[[ Material for this task open ]]

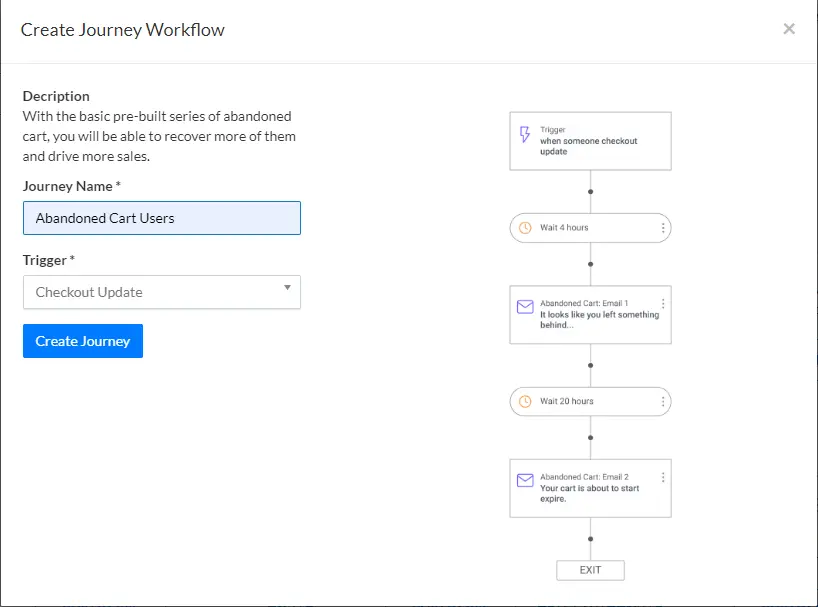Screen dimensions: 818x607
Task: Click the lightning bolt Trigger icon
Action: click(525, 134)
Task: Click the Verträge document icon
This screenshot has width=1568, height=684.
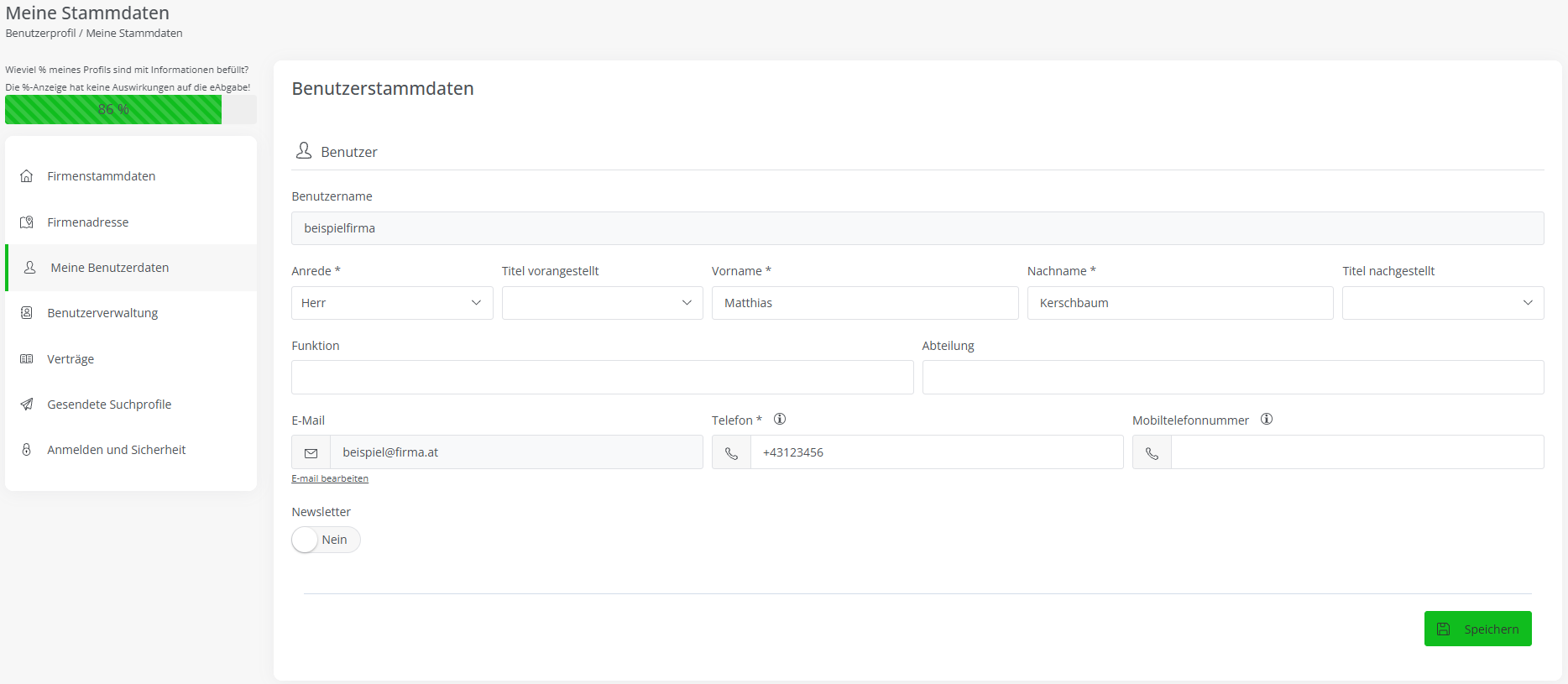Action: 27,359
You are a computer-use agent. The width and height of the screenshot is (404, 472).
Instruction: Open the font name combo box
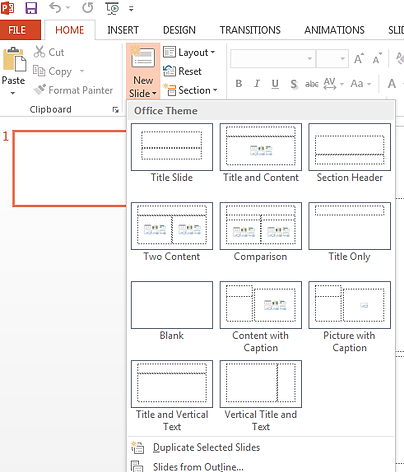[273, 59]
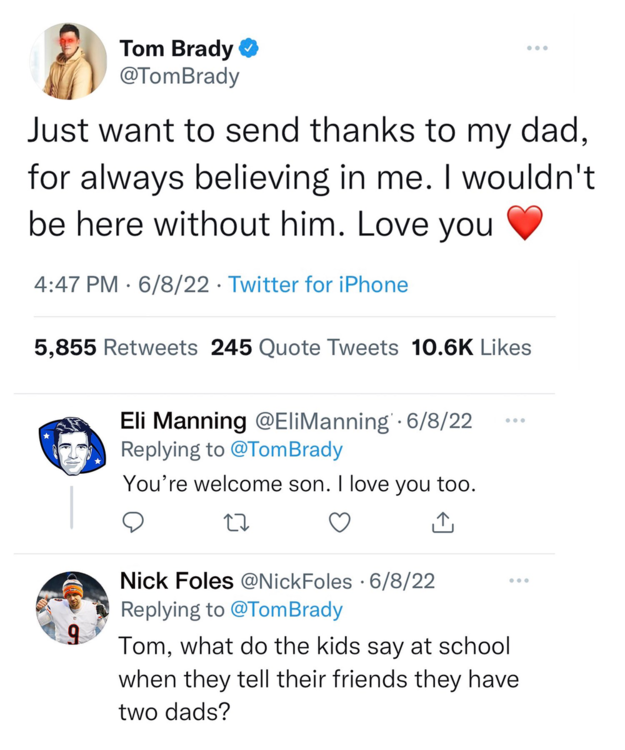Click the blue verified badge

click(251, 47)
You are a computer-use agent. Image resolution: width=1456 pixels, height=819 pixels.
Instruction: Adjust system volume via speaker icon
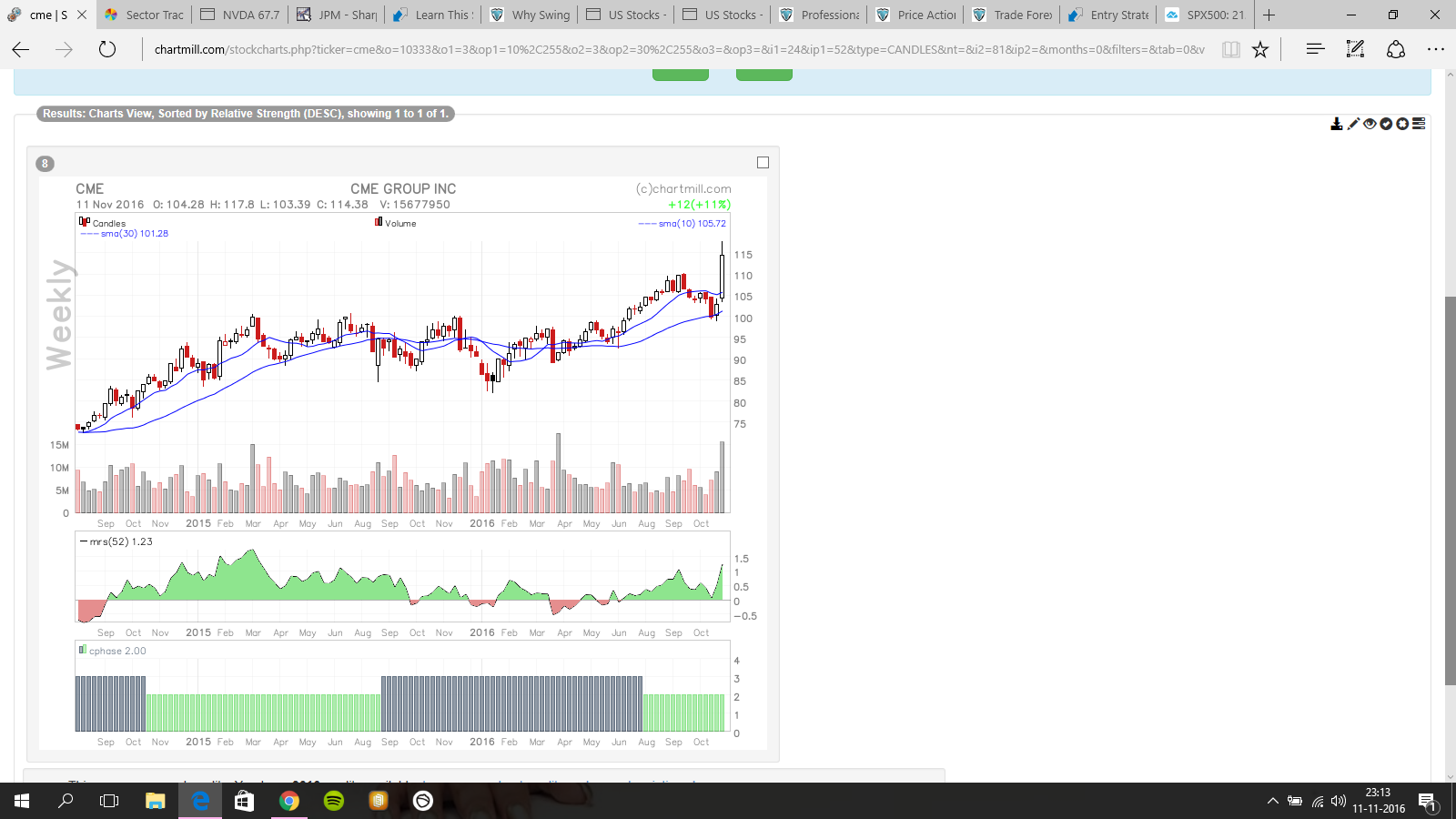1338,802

[[ Material for this task closed ]]

● Prompt
Copy nothing but the lines from the line holding "Instruction: Open the font name combo box" through the last line of the entries, exactly, while leaving out the pictures.

● Result
Instruction: Open the font name combo box
[273, 59]
Click the blue verified badge

click(251, 47)
You are a computer-use agent. Image resolution: width=1456 pixels, height=819 pixels.
Instruction: Adjust system volume via speaker icon
1338,802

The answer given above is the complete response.